> [Given passage]
* start *

Urshu, Warsuwa or Urshum was a Hurrian-Amorite city-state in southern Turkey, probably located on the west bank of the Euphrates, and north of Carchemish.

History
Urshu was a commercial city governed by a Lord (EN). It was an ally of Ebla and appears in the tablets as Ursa'um. Later it was mentioned in the inscriptions of Gudea (r. c.2144–2124 BC according to the Middle chronology) as the city where wood resins were procured. An old Assyrian letter that dates to the 19th century BC mentions a temple of the god Ashur in Urshu.

In the beginning of the 18th century BC, Urshu allied with Yamhad against Yahdun-Lim of Mari. Relations with Assyria were also strained, and men of Urshu were summoned by Yapah-Adad and his Habiru to attack the lands of Shamshi-Adad I of Assyria. The texts of Mari mentions a conflict between Urshu and Carchemish: the tribes of Upra-peans and Ra-beans attacked Urshu through the land of Carchemish, which caused Urshu to attack a contingent of Carchemishean troops and civilians that advanced along the bank of the Euphrates.

* end *

> [Work to complete]
1/ Print the passage on Urshu, everything from "Urshu, Warsuwa or" down to "Ashur in Urshu.".
2/ Carry on the passage about the ancient city of Urshu from where it stops.

> [Data listing]

* start *

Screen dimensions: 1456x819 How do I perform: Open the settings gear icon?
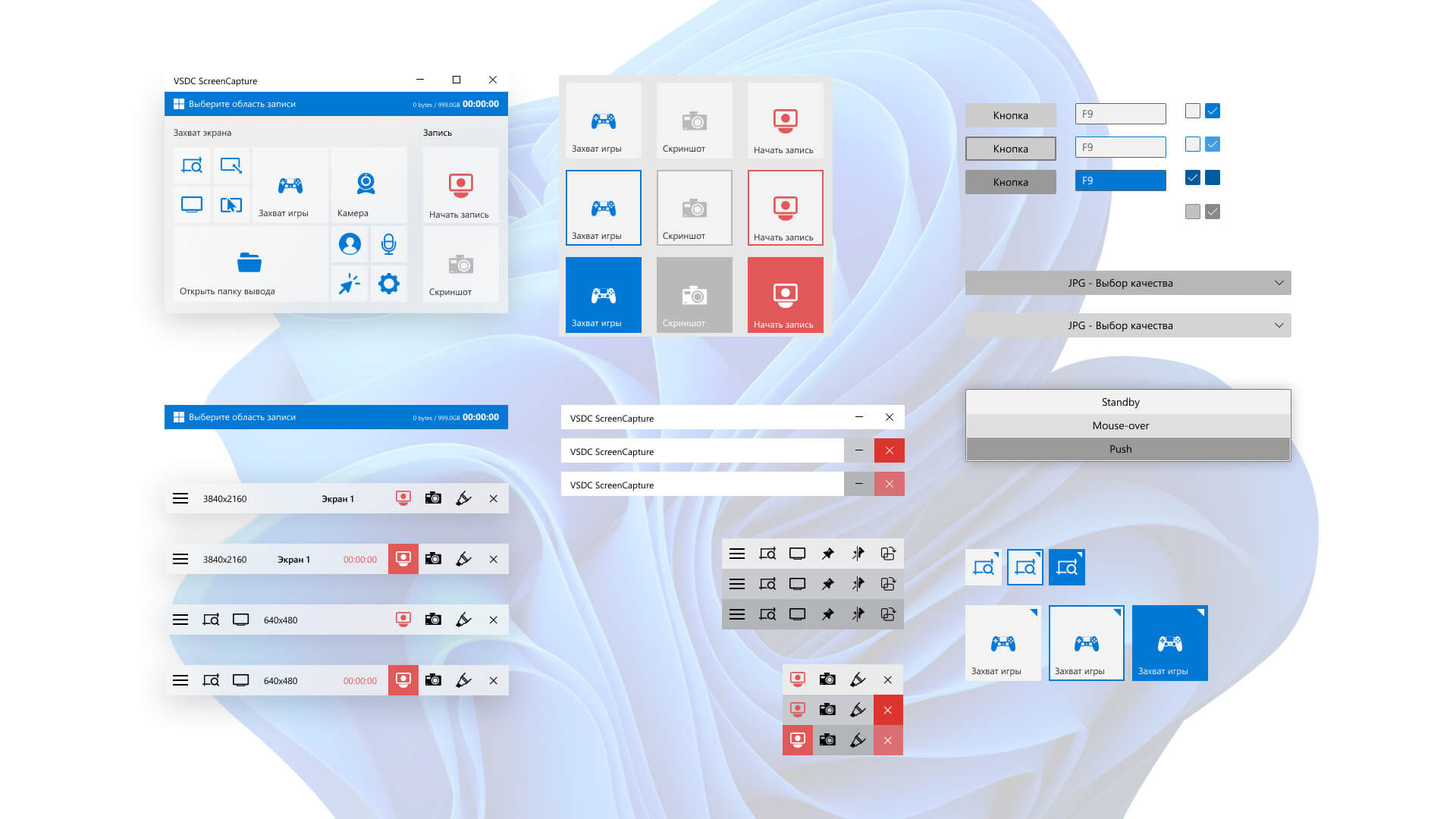coord(388,283)
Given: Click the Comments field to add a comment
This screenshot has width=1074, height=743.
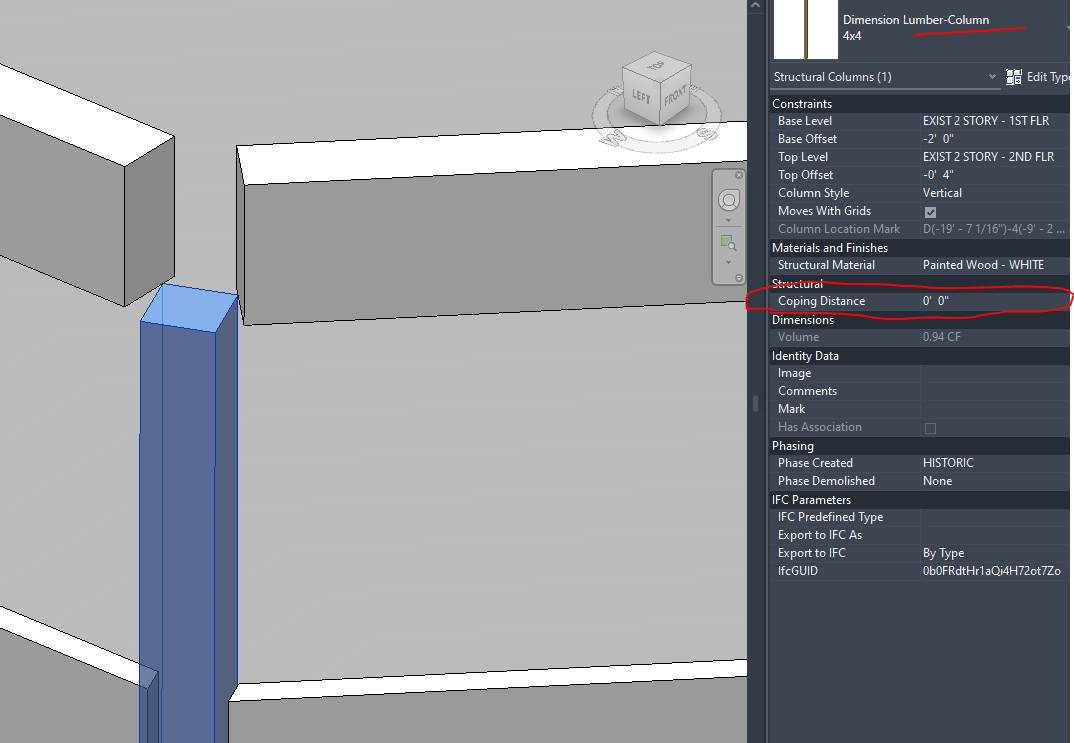Looking at the screenshot, I should pyautogui.click(x=990, y=390).
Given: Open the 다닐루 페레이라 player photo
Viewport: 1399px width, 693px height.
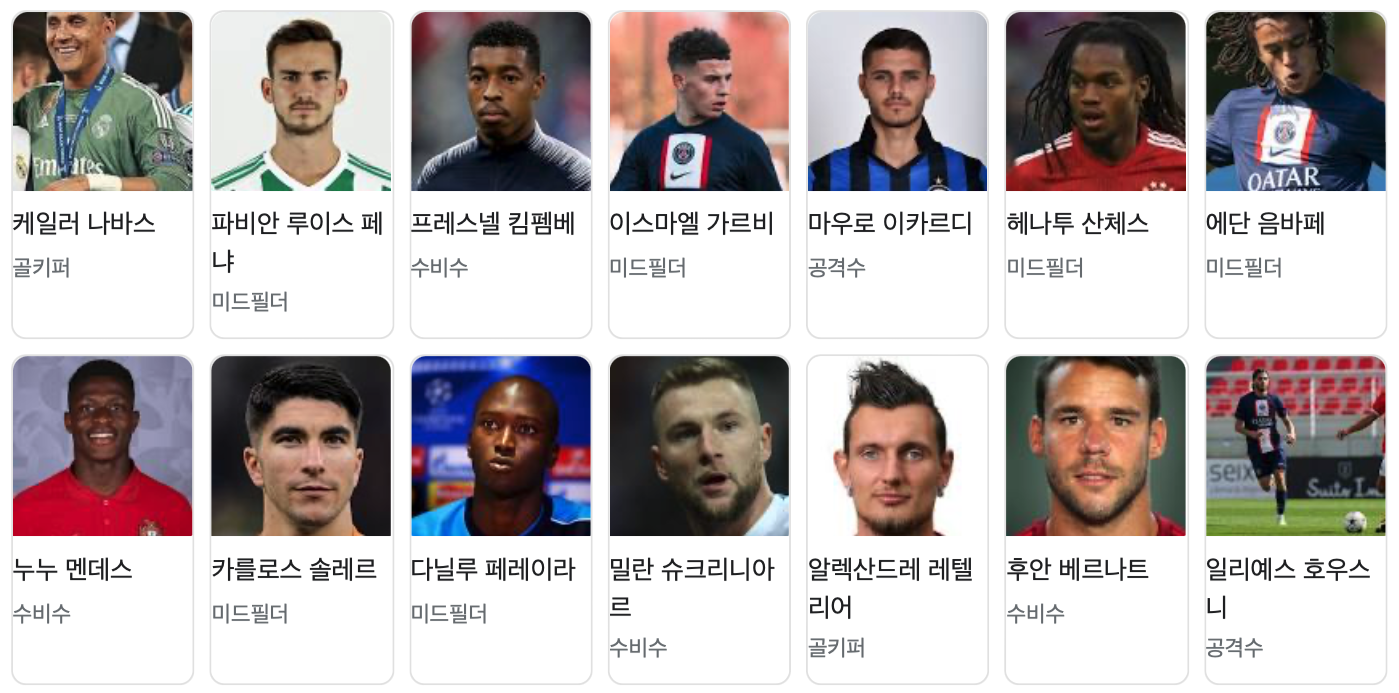Looking at the screenshot, I should coord(501,446).
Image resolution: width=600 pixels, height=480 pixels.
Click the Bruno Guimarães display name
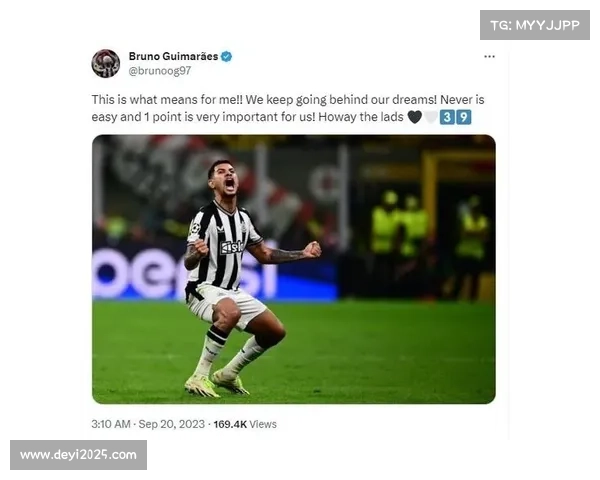click(x=173, y=56)
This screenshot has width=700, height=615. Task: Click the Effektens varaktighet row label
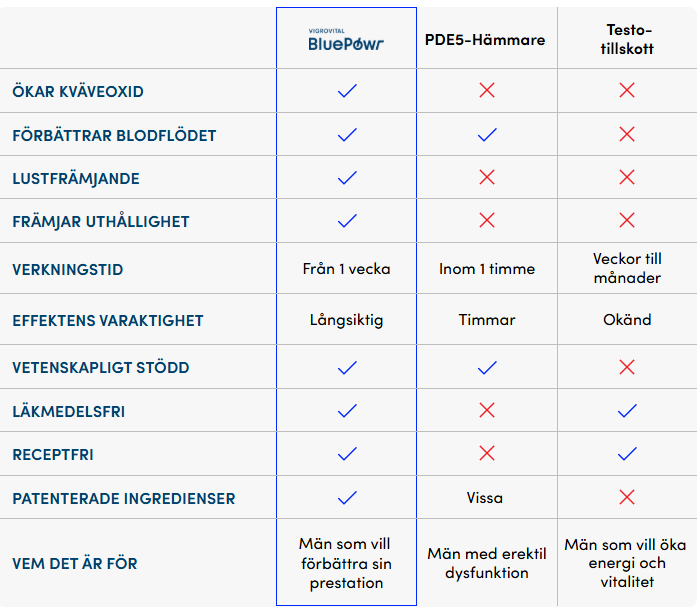pyautogui.click(x=108, y=320)
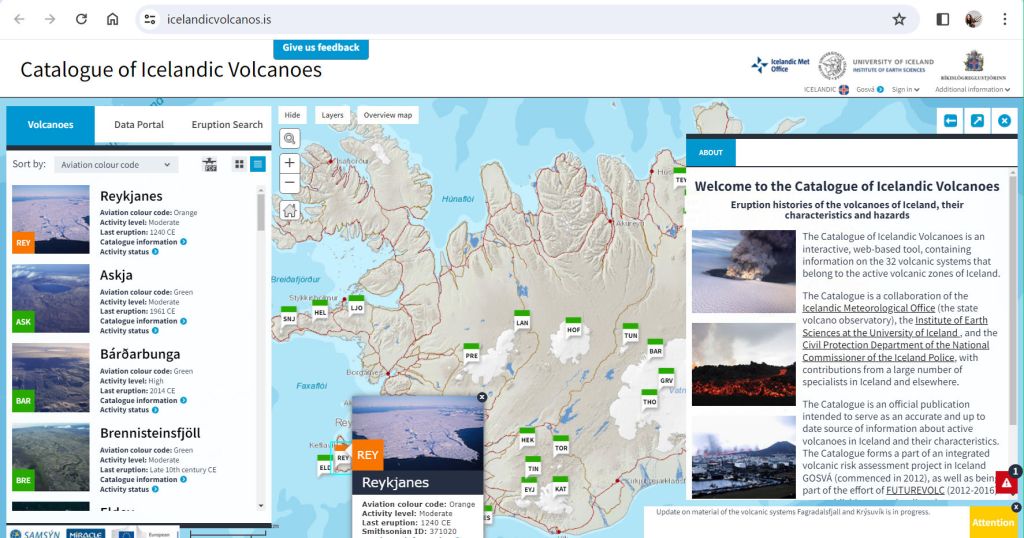This screenshot has width=1024, height=538.
Task: Export the volcano list as PDF
Action: click(210, 164)

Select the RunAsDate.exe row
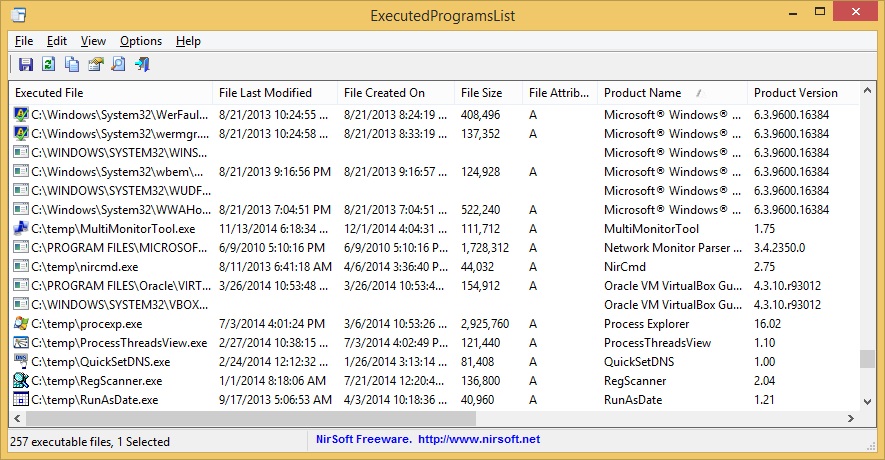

* end *

> [Task-by-task results]
1/
Urshu, Warsuwa or Urshum was a Hurrian-Amorite city-state in southern Turkey, probably located on the west bank of the Euphrates, and north of Carchemish.

History
Urshu was a commercial city governed by a Lord (EN). It was an ally of Ebla and appears in the tablets as Ursa'um. Later it was mentioned in the inscriptions of Gudea (r. c.2144–2124 BC according to the Middle chronology) as the city where wood resins were procured. An old Assyrian letter that dates to the 19th century BC mentions a temple of the god Ashur in Urshu.

2/
Later, Urshu became an economic rival to Yamhad and entered an alliance with Qatna and Shamshi-Adad I to attack Sumu-Epuh of Yamhad (r. c.1810-1780 BC). The death of Shamshi-Adad and the rise of Yarim-Lim I of Yamhad brought an end to this rivalry, as Yamhad was elevated into a Great Kingdom and imposed its direct authority over northern, western and eastern Syria, bringing Urshu under its sphere of influence without annexing it. The Tablets of Mari mention a few kings of Urshu who date to this era, including Shennam and Atru-Sipti, who visited Mari in the 12th year of its king Zimri-Lim.

Hittite conquest

The Hittite king Hattusili I attacked Urshu in his second year, laying siege to the city for six months. The Hittite king had 80 chariots and conducted his operations from the city of Lawazantiya (located in modern Elbistan district) in the Taurus foothills of eastern Cilicia.

Despite receiving aid from Yamhad and Carchemish, Urshu was burned and destroyed; its lands were plundered and the booty taken to the Hittite capital Hattusa.

The history of Urshu after the conquest is ambiguous. In the 15th century BC it appears in the Tablets of Alalakh as "Uris" or "Uressi", and is mentioned "Urussa" in the treaty between the Hittite Tudhaliya II and Sunassura II of Kizzuwatna as part of the latter's territory. The city again became part of the Hittite empire and was last mentioned in records dated to the final periods of that empire.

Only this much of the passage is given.